HOW TO COMPLETE THIS TASK: All lines in the data bearing the string "agent" should be identified and copied.
=== Begin Enclosure ===
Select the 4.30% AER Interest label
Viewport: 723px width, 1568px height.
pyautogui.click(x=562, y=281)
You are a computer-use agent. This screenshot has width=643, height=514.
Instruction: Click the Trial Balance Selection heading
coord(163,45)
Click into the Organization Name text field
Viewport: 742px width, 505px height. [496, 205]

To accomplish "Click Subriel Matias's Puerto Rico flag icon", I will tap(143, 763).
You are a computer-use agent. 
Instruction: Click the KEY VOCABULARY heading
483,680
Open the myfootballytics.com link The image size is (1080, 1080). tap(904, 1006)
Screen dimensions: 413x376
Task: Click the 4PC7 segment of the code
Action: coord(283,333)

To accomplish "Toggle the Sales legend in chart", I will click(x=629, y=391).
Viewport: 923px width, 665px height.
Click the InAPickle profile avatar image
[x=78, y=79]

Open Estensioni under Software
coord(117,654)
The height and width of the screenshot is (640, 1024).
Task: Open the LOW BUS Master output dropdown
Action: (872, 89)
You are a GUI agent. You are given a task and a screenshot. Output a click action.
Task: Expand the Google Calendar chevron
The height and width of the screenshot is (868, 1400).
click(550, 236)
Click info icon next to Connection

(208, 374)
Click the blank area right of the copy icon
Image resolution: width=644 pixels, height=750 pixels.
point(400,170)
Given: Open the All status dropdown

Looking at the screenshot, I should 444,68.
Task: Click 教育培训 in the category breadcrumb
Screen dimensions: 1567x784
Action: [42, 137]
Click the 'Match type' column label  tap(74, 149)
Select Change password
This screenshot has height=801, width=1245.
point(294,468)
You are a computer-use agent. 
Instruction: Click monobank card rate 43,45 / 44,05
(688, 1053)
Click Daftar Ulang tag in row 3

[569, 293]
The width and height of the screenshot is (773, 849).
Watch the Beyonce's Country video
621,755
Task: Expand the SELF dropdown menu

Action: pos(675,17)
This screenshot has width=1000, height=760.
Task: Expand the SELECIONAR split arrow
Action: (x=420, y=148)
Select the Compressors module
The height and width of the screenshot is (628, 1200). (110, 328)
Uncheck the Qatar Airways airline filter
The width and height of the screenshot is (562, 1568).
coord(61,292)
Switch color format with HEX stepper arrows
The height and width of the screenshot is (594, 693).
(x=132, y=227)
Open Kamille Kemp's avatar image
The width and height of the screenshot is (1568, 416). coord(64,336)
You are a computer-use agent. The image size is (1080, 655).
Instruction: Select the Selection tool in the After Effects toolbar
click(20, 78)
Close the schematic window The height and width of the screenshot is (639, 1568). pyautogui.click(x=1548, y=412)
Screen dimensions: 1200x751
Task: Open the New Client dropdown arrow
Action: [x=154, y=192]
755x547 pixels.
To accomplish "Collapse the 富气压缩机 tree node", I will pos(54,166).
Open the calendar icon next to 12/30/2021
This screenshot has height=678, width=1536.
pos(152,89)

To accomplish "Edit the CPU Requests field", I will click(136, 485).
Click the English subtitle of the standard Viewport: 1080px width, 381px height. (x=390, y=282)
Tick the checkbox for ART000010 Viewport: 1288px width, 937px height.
=== End Enclosure ===
ANSWER BOX:
You are a computer-use agent. This screenshot has width=643, height=514.
You are a computer-use agent. 
You are a GUI agent. You are given a task and a screenshot. Output a click action.
You are a computer-use agent. 
You are a computer-use agent. The image size is (1080, 655).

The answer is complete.